Après La Piscine, sorti en janvier 1969, Jacques Deray retrouve une nouvelle fois Alain Delon pour Borsalino. Adapté du roman Bandits à Marseille d’Eugène Saccomano, alors jeune journaliste au Provençal, le film sorti en mai 1970 suit dans les années 1930 la folle ascension, puis la décadence, de deux truands marseillais : François Capella (Jean-Paul Belmondo) et Roch Siffredi (Alain Delon). Loin d’être une simple toile de fond pour cette plongée dans la pègre, Marseille est un personnage à part entière du film. «Marseille devrait avoir la même place à l’affiche que Belmondo et Delon », confiait d’ailleurs le réalisateur dans un reportage, réalisé sur le tournage du film, diffusé au JT de 20h de l’ORTF en octobre 1969.
« Le décor que l’on choisit, c’est le reflet de l‘histoire, le reflet d’une époque, d’une société. Je suis contre le choix d’une région, d’une ville, uniquement pour des raisons économiques ou parce qu’il est plus commode de tourner là car une mairie va vous accueillir les bras ouverts », soulignait-il également dans un entretien, accordé à André Halimi, diffusé en janvier 1996. Pour Jacques Deray, la précision du décor était essentielle, au point de faire des villes dans lesquelles il tournait des personnages à part entière de son récit. «Il était amoureux de la ville, des bistrots, des lieux de culture… Il ne pouvait vivre que là. Il le dit lui-même dans le documentaire (Jacques Deray, j’ai connu une belle époque, réalisé par Agnès Vincent-Deray ndlr) : les personnages principaux ce sont Delon, Belmondo et Marseille. Il disait la même chose de son film préféré qui est Un papillon sur son épaule avec Lino Ventura. C’est extraordinaire, personne n'a jamais filmé Barcelone comme ça. Il l'a d’ailleurs fait avec tous ses films qui se passent en ville », confie Agnès Vincent-Deray, sa femme, au CNC.
Le Panier du bonheur
Pour rester fidèle à l'ambiance de Marseille dans les années 1930, Jacques Deray, qui s'est plongé dans les archives de l'époque, est allé jusqu'à reconstituer un café au cœur du Panier, le plus ancien quartier de la cité phocéenne, célèbre pour son ambiance si typique ainsi que pour ses ruelles étroites et parfois escarpées. Un décor qui a su séduire le réalisateur.

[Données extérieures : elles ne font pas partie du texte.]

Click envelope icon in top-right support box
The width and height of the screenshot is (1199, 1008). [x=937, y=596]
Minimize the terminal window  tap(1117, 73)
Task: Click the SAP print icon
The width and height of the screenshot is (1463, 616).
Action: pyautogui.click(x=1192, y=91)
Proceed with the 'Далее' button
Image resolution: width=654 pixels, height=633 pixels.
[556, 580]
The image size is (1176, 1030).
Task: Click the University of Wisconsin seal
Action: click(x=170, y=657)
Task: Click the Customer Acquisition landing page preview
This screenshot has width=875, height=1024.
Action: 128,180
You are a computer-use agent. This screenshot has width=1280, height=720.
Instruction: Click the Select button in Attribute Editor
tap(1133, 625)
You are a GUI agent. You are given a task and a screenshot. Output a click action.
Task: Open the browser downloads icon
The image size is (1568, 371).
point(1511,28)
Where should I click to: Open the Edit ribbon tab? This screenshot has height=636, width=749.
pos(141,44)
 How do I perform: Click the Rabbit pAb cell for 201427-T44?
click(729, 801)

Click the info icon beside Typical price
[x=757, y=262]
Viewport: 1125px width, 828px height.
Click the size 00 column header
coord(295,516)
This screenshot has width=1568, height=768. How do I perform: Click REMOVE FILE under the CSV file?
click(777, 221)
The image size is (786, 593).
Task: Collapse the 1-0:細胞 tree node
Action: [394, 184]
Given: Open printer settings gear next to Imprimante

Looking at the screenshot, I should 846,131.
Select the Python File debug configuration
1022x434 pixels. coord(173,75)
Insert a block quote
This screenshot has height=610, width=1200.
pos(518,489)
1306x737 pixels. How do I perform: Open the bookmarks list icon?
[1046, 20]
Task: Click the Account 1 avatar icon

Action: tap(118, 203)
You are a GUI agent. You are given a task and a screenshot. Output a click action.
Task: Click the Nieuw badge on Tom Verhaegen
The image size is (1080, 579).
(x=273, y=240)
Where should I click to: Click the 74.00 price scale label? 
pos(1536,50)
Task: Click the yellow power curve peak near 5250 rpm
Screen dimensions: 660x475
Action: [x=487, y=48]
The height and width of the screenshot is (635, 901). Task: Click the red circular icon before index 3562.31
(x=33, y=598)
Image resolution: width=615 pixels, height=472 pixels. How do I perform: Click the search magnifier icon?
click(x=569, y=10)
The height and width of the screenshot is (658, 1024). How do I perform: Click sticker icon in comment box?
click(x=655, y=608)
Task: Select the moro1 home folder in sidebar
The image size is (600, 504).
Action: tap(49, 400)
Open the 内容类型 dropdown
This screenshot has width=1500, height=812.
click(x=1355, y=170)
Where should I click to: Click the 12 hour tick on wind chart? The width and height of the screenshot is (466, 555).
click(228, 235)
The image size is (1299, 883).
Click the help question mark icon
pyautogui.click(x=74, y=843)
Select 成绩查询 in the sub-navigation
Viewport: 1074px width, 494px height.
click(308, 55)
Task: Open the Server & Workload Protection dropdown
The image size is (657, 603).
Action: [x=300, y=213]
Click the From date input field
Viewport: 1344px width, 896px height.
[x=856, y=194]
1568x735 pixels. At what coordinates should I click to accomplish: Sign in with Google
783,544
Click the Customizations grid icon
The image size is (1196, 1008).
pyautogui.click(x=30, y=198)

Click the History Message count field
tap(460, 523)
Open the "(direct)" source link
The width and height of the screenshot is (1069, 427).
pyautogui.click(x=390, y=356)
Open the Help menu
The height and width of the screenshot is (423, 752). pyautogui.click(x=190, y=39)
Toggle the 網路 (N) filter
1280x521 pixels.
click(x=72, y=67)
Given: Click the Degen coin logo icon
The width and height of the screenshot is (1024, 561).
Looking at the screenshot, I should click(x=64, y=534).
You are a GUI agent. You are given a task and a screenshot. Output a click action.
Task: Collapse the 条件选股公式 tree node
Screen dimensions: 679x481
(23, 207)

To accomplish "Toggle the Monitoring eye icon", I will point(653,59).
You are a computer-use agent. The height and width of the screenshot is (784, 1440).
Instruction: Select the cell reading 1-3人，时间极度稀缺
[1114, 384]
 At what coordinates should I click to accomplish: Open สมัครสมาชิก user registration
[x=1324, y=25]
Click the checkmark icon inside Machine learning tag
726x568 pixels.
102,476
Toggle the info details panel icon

Si le cinéaste a choisi de recréer un bistrot dans ce lieu emblématique de la ville, c'est pour "pouvoir profiter de ces rues extraordinaires qu'il est impossible de retrouver ailleurs", expliquait-il à l'ORTF lors du tournage de Borsalino.
« Je pense qu'ils (les Marseillais ndlr) seront contents de trouver cette équipe d'acteurs particulièrement remarquables », soulignait Jacques Deray dans cet entretien. Un constat qui, quelques mois plus tôt, n'était pas valable pour tous les représentants de la cité phocéenne, et notamment pour les proches de Paul Carbone et François Spirito - les deux figures de la pègre dont sont inspirés les personnages de Roch Siffredi et François Capella. « Croyez-moi, ce film ne se fera pas. Nous saurons l'empêcher. (...) Si on le tourne, je sais bien ce qu'on va dire : que mon frère et Spirito étaient des gangsters et qu'ils ont fait pis que pendre. Cela, je ne le veux pas parce que c'est faux », lançait d'ailleurs le frère de Paul Carbone en 1969 dans France Soir.
Face à la pression du milieu marseillais, Alain Delon, producteur du film, négocie avec la pègre. Trois changements majeurs interviennent ensuite : le film, qui devait s'appeler Carbone et Spirito, est rebaptisé Borsalino, les noms des personnages sont eux aussi modifiés - Alain Delon et Jean-Paul Belmondo devaient incarner les deux gangsters - tout comme le scénario. Alors que l'Occupation, période pendant laquelle le duo a collaboré, devait être abordée, cette partie a été enlevée. De quoi apaiser les mécontents.
Distribué par Swashbuckler Films, Borsalino de Jacques Deray ressort dans les salles de cinéma le 10 octobre 2018.